Each line of the data holding "height" should be found and copied.

****************************************

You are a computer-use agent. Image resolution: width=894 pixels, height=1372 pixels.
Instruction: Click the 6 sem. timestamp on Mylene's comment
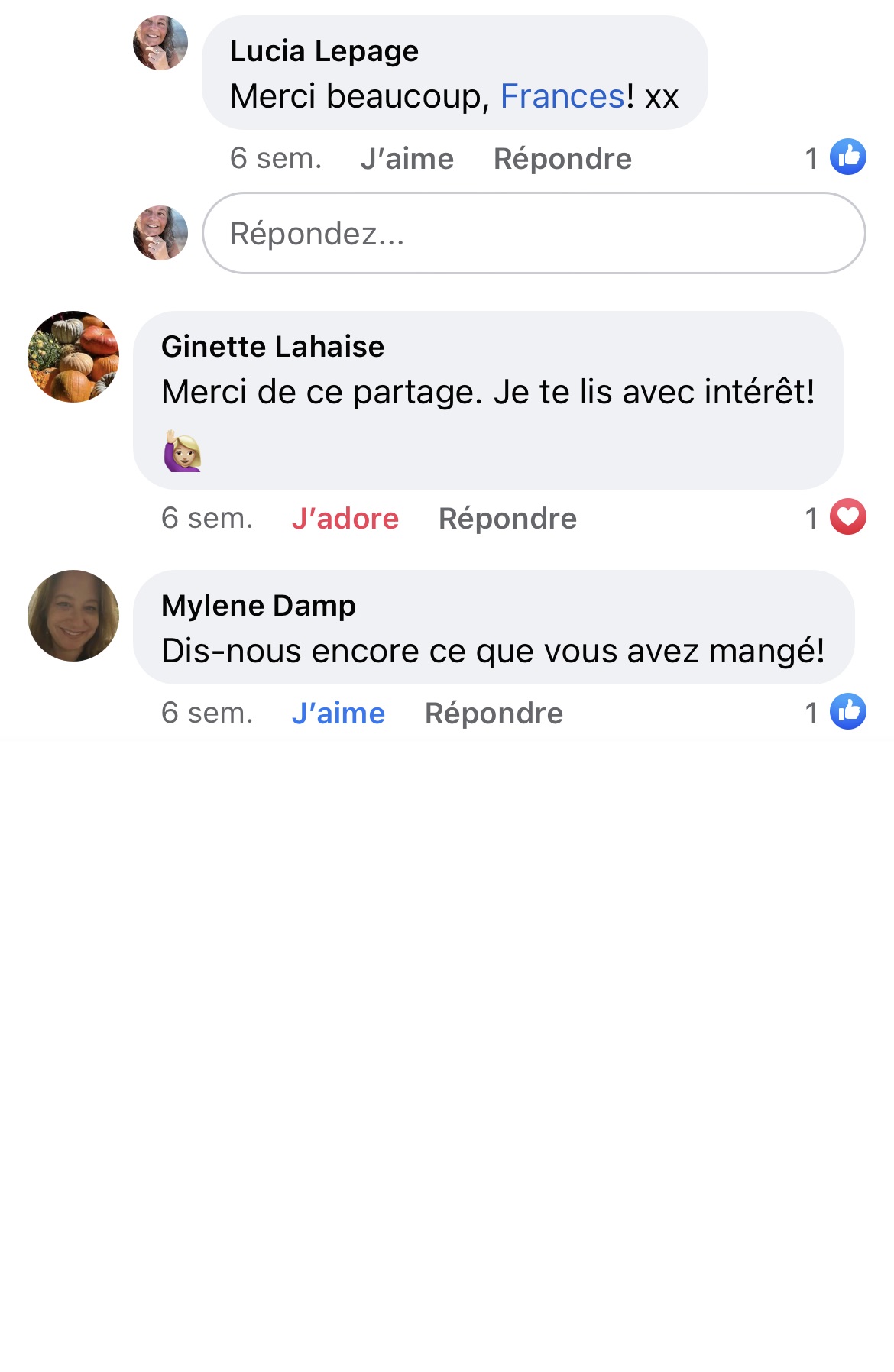(x=207, y=714)
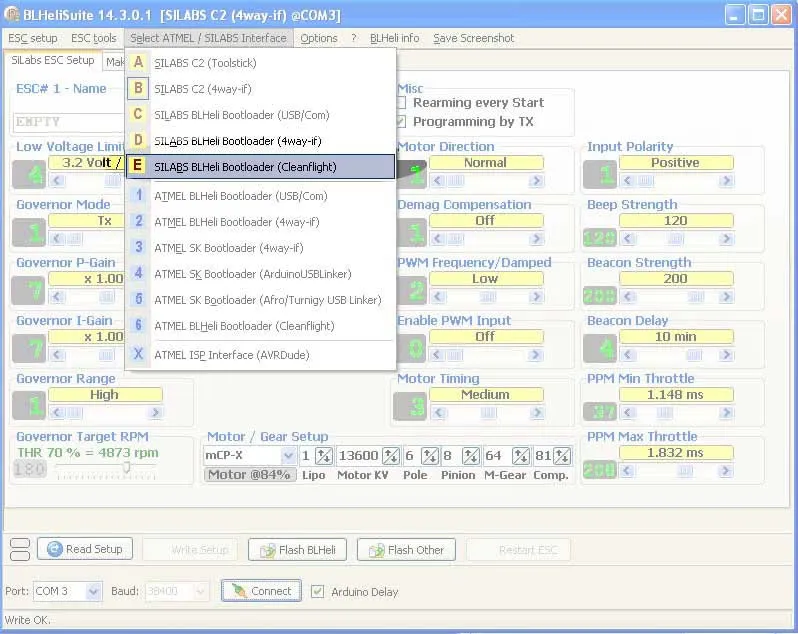Screen dimensions: 798x634
Task: Click the Pole count stepper icon
Action: tap(429, 456)
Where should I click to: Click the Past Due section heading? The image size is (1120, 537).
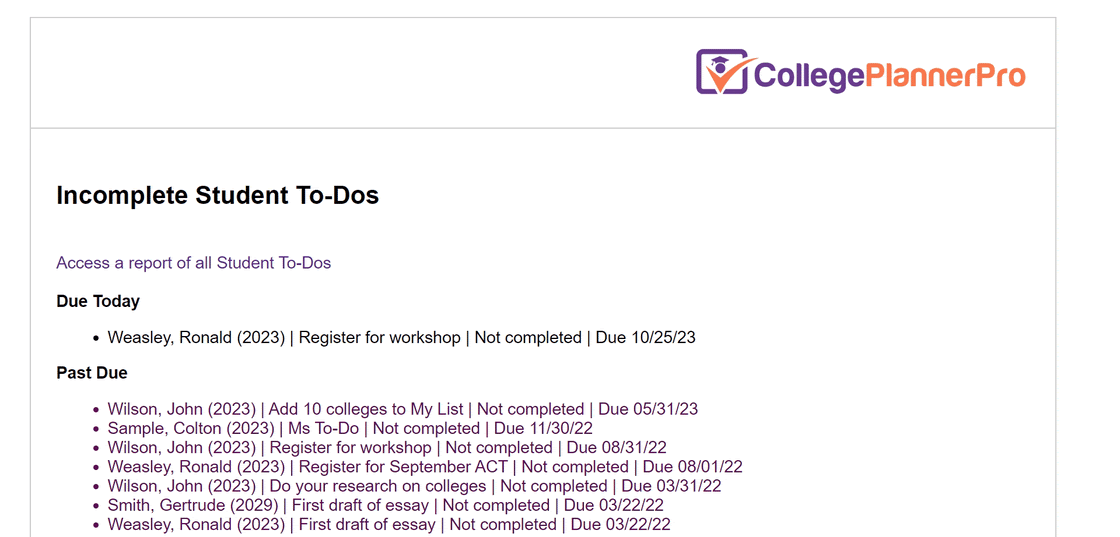pyautogui.click(x=91, y=373)
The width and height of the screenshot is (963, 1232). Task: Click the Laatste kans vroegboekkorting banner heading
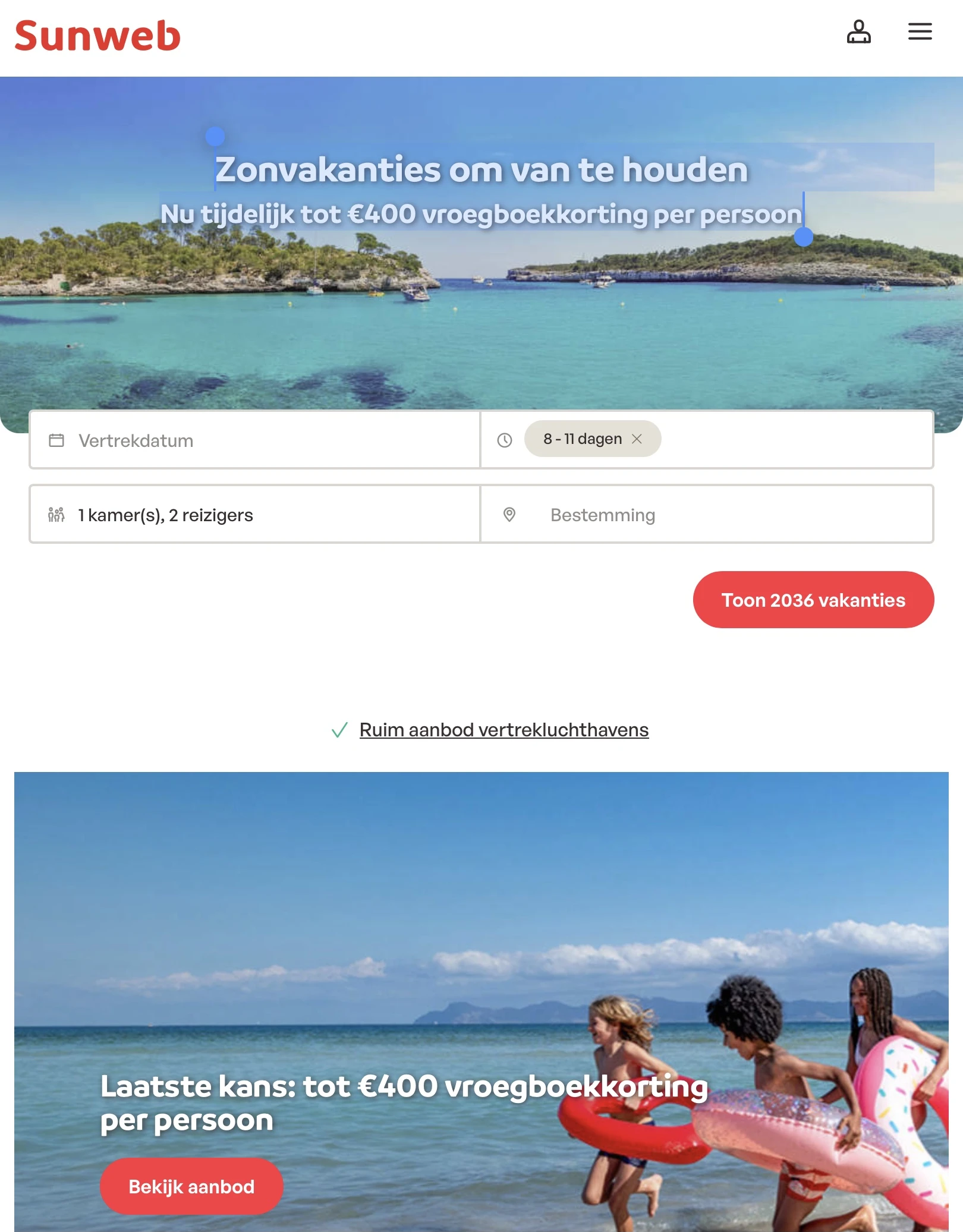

****************************************

Task result |
You are a computer-use agent. Image resolution: width=894 pixels, height=1372 pixels.
The width and height of the screenshot is (963, 1232). Task: Click the Laatste kans vroegboekkorting banner heading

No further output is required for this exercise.